* [Supplied records]:

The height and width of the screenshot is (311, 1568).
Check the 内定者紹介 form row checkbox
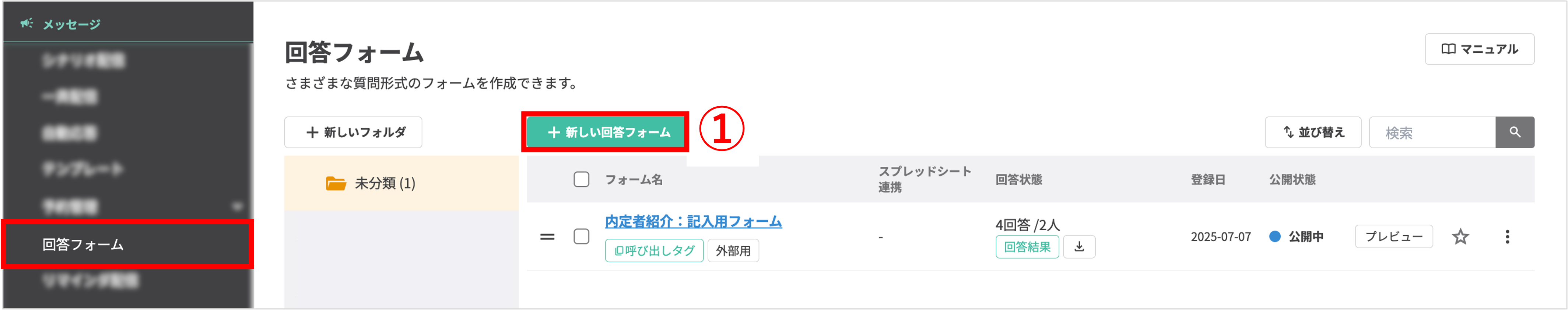click(581, 236)
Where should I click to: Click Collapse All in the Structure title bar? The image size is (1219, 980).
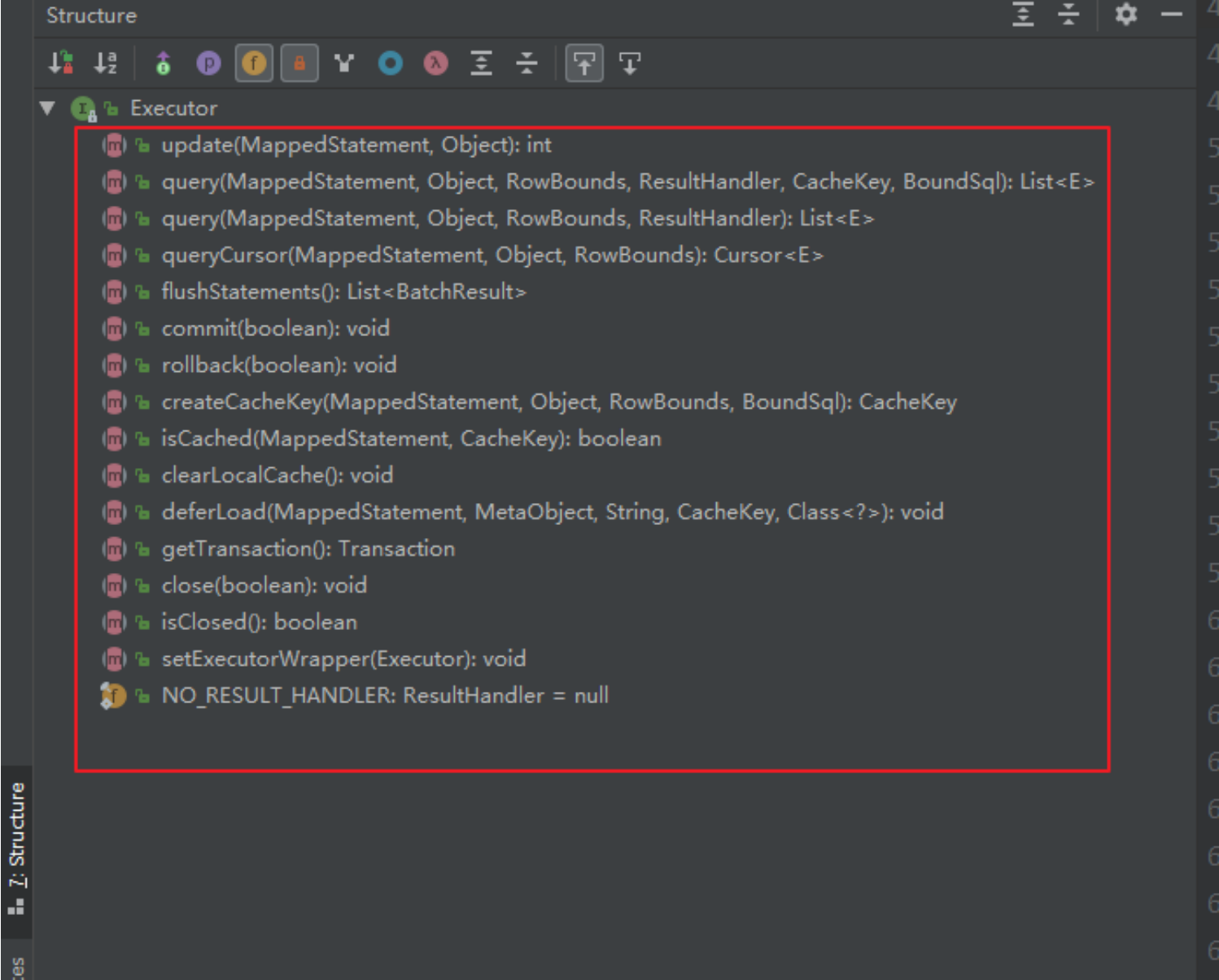(1068, 15)
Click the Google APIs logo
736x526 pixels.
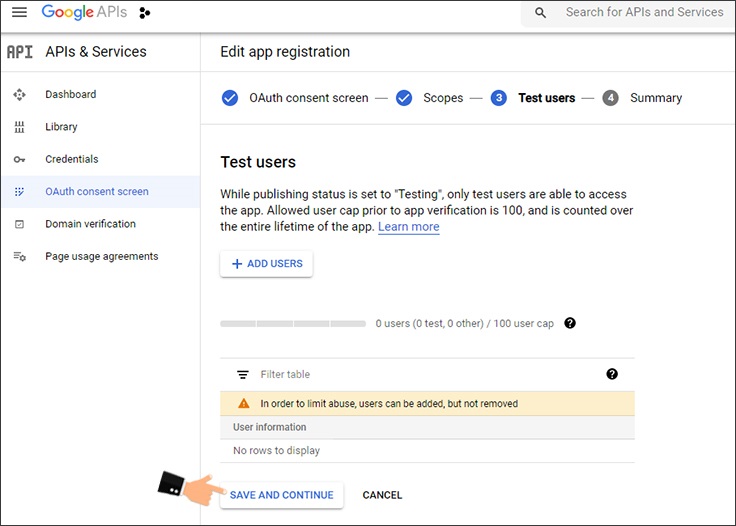[84, 13]
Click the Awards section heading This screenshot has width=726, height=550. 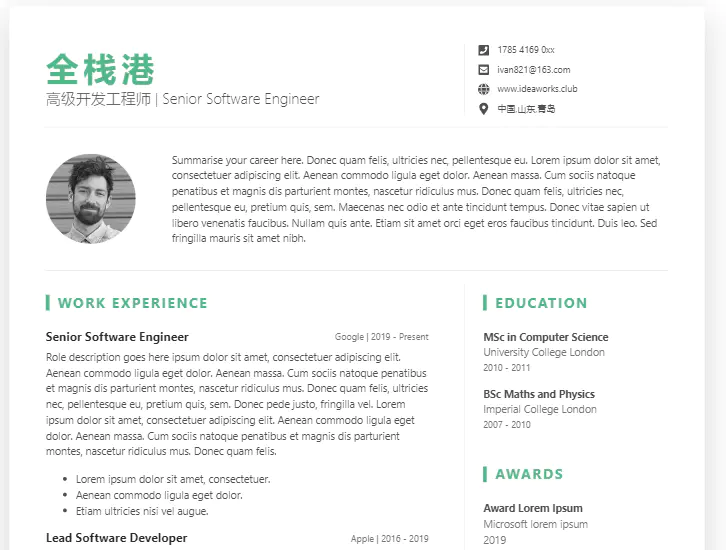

* [Goal]:
Repeat these records line for line, exactly as they appear, but leave the pictures out of your answer.

* [Problem solution]:
The height and width of the screenshot is (311, 1568).
Check the 内定者紹介 form row checkbox
click(581, 236)
Where should I click to: Click Collapse All in the Structure title bar? The image size is (1219, 980).
(1068, 15)
Click the Google APIs logo
736x526 pixels.
[84, 13]
Click the Awards section heading This screenshot has width=726, height=550. 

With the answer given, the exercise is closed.